First, Slumdog was partly shot with a digital cinema camera—the SI 2K Mini from Silicon Imaging. No, not just the game show footage, also some of the wild chases through the slums of Mumbai.

But mostly what I love about Slumdog winning is the clips played all throughout the Academy Awards ceremonies. Of course the awards show highlights only the most emotionally resonant moments of the film (there are so many to choose from, it is a magnificent movie). And those emotional moments, almost without exception, featured key shots captured at 12 frames per second (or less) and double-printed for a staccato, dreamy feel.

That's right, in order to enhance the emotion, director Danny Boyle and cinematographer Anthony Dod Mantle showed less. They showed less and communicated more.

This is a scary time for people who love the way movies look. Technicians are proposing all kinds of ways to shore up what they see as film's deficiencies; 8K cameras, 48 and even 60 fps acquisition, 270 degree shutters, and 120Hz motion smoothing in televisions. People who should know better are being led to believe that more resolution, more funny glasses, and more frames-per-second will make movies better.

Any TV you buy today will probably have that infernal motion smoothing turned on by default, so that you can enjoy your favorite films re-imaged as if they were PBS specials from 1983. Nobody seems to remember that audiences wouldn't accept video frame rates in dramatic narrative entertainment. We didn't want our cinema to look like soap operas before 24p HD cameras, and we don't now.

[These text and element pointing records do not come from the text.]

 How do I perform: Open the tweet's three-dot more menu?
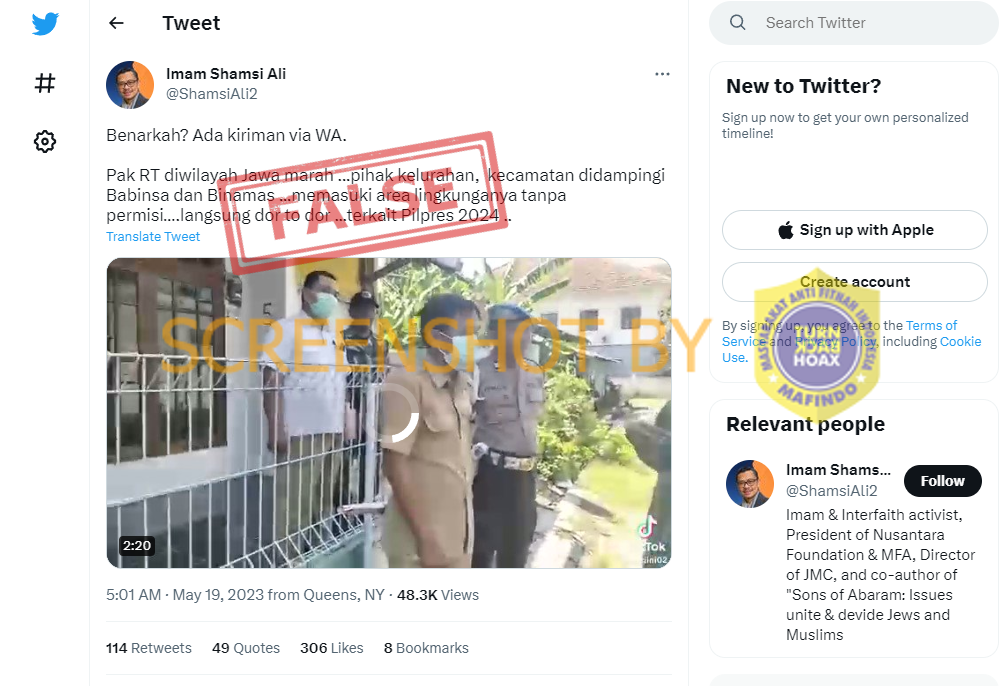pos(662,74)
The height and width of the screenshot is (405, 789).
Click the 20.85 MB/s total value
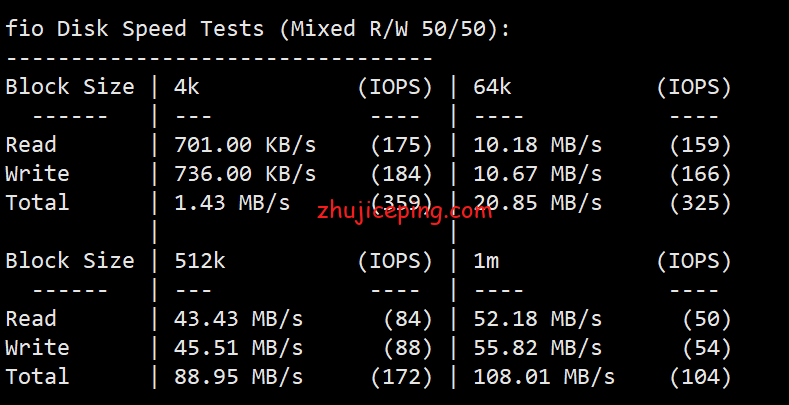coord(537,203)
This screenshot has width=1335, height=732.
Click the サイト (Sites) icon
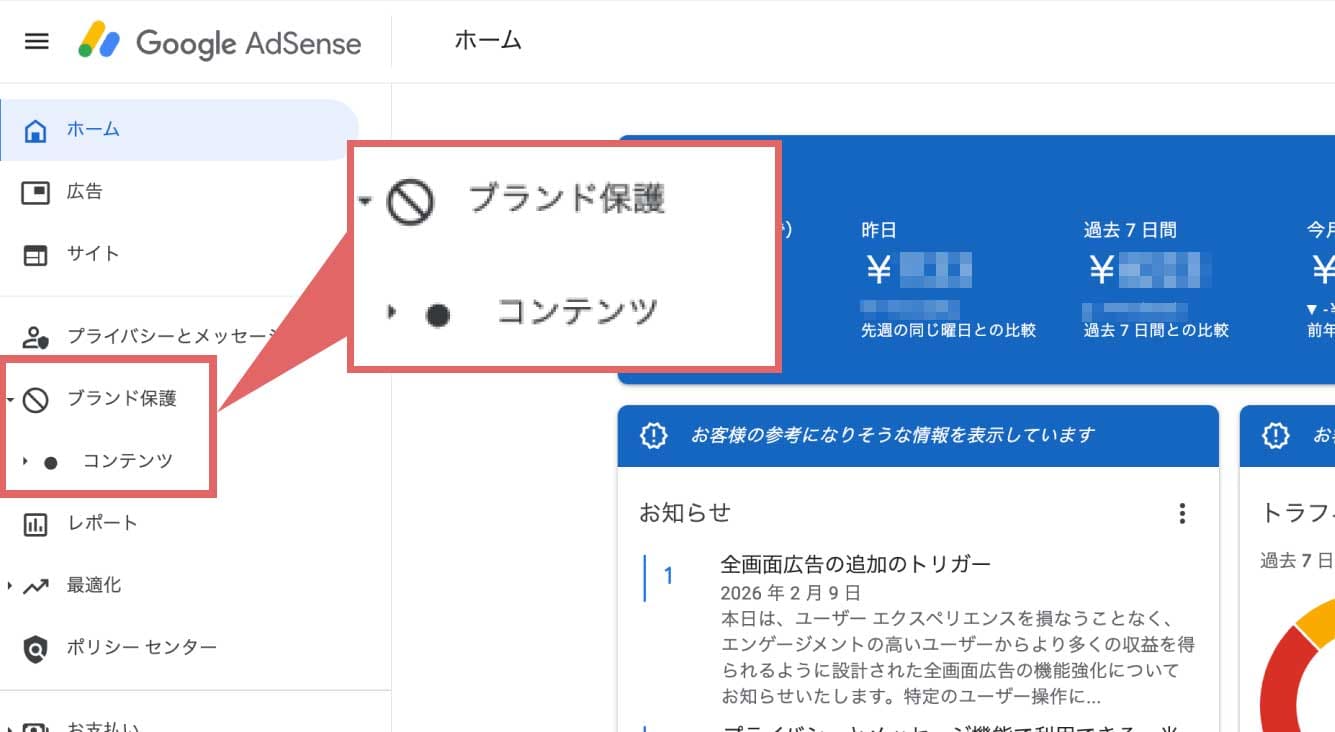point(36,255)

I've avoided blogging about this issue mostly because I just have so damn much to say about it that I don't know where to start. But Slumdog gave me a simple way in by showing that, in the hands of a gifted filmmaker, half as many frames-per-second can mean double the emotional impact.

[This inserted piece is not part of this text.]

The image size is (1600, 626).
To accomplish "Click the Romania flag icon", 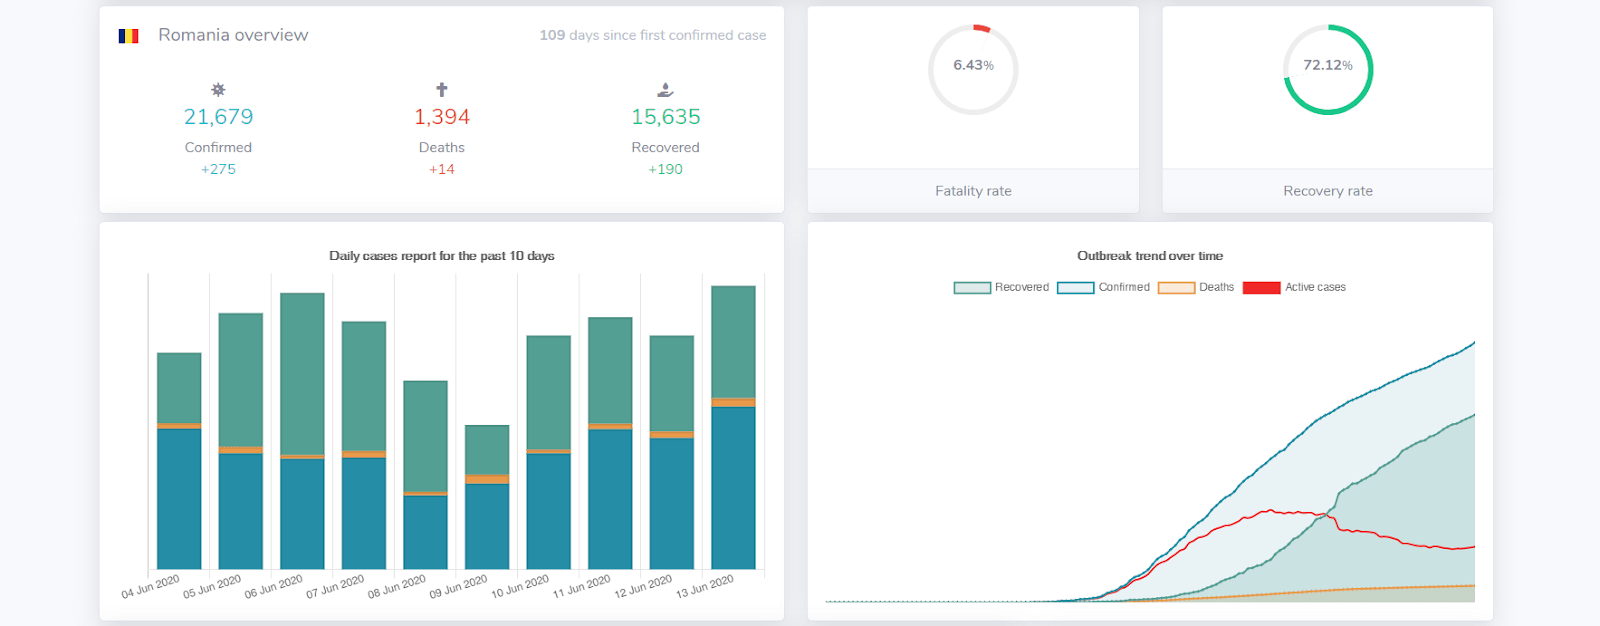I will [x=128, y=36].
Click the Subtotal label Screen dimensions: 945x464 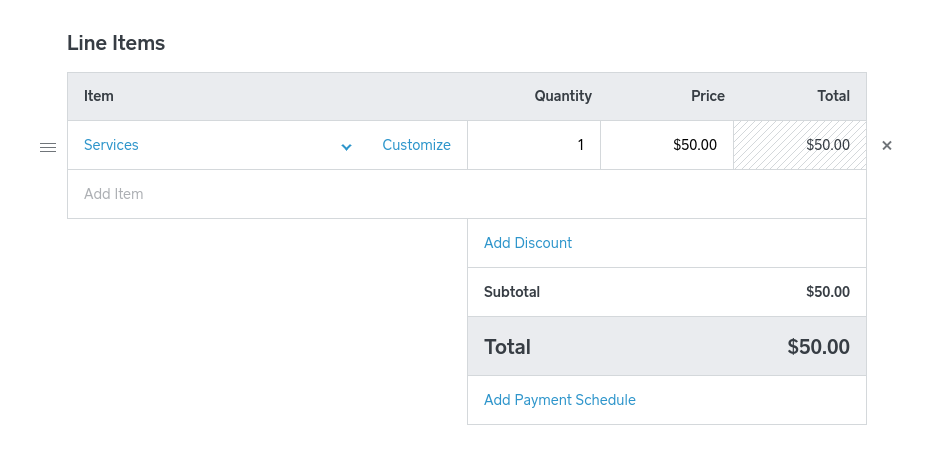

Not will, just can. You must have the story to tell, of course. And if you do, guess what the audience doesn't care about? "Judder," flicker, and wagon-wheels going backward. But strangely, they do seem to care that their movies look like movies, not plays.

So television engineers and home theater nerds with nothing better to do, please stop trying to find ways to make movies more like reality. As you can see from this year's cinematography Oscar winner, film is at its best when it is unmistakeably unreal.

Venomocity

Last year I had the great fun of working with the Phoenix-based agency Riester on a series of three anti-smoking spots for the Arizona Bureau of Tobacco Education and Prevention. The finished spots were held up briefly, but finally airing in Arizona. Here are all three—click through to view them in fancy YouTube HD (link is below and to the right of the movie)!

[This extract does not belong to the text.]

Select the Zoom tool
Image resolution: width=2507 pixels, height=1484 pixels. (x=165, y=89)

You may notice that some of the footage appears to be hand-cranked. In fact, the entire spot was shot on the Panavision Genesis, a camera that quite prominently lacks a hand crank. So my DP (the brilliant Carlos Veron) and I shot the hand-crank sections at an even 50 fps (the Genesis's max), and then editor Gregory Nussbaum (of Pictures in a Row) and I ran the shots through the very same hand-crank After Effects project that I included in The DV Rebel's Guide.

Of course, some of the hand-cranked shots contain visual effects (supervised by Ryan Tudhope). As I told the crew at the kickoff meeting, it's not a Stu job unless we're doing something annoying with time. Ryan's animators actually worked at 50 fps on the original plate, and then rendered only the frames called for by the hand-crank retiming curve. This allowed them to be as surprised and annoyed by the hand-crank effect as the live action crew!

By shooting at 50 fps, we got smoother 24p results from the hand-crank effect, as it had more frames to pull from. You can do the same if your camera has a 60p or 60i mode (50 for PAL), as most do. All of this is explained in The Guide.

Carlos also shot wide-open much of the time. The combination of Super35 sensor, overcranking, and wide dynamic range (since we'd be shooting outdoors in direct sun) meant that the Genesis was really the only digital camera I felt we could use for this campaign. We almost didn't get one, which would have meant resorting to, gasp, film!

Orphanage colorist Aaron Rhodes graded the spots in Film Master, creating LUTs that the VFX artists used to preview their work with proper color. We used much the same workflow as we did on The Spirit.

These spots have everything I love, performance, cinematography, and a worthwhile message. I'm proud of them and delighted that I can finally share them with you. You can also watch them in their native habitat on the very cool web site developed to anchor the campaign: venomocity.com.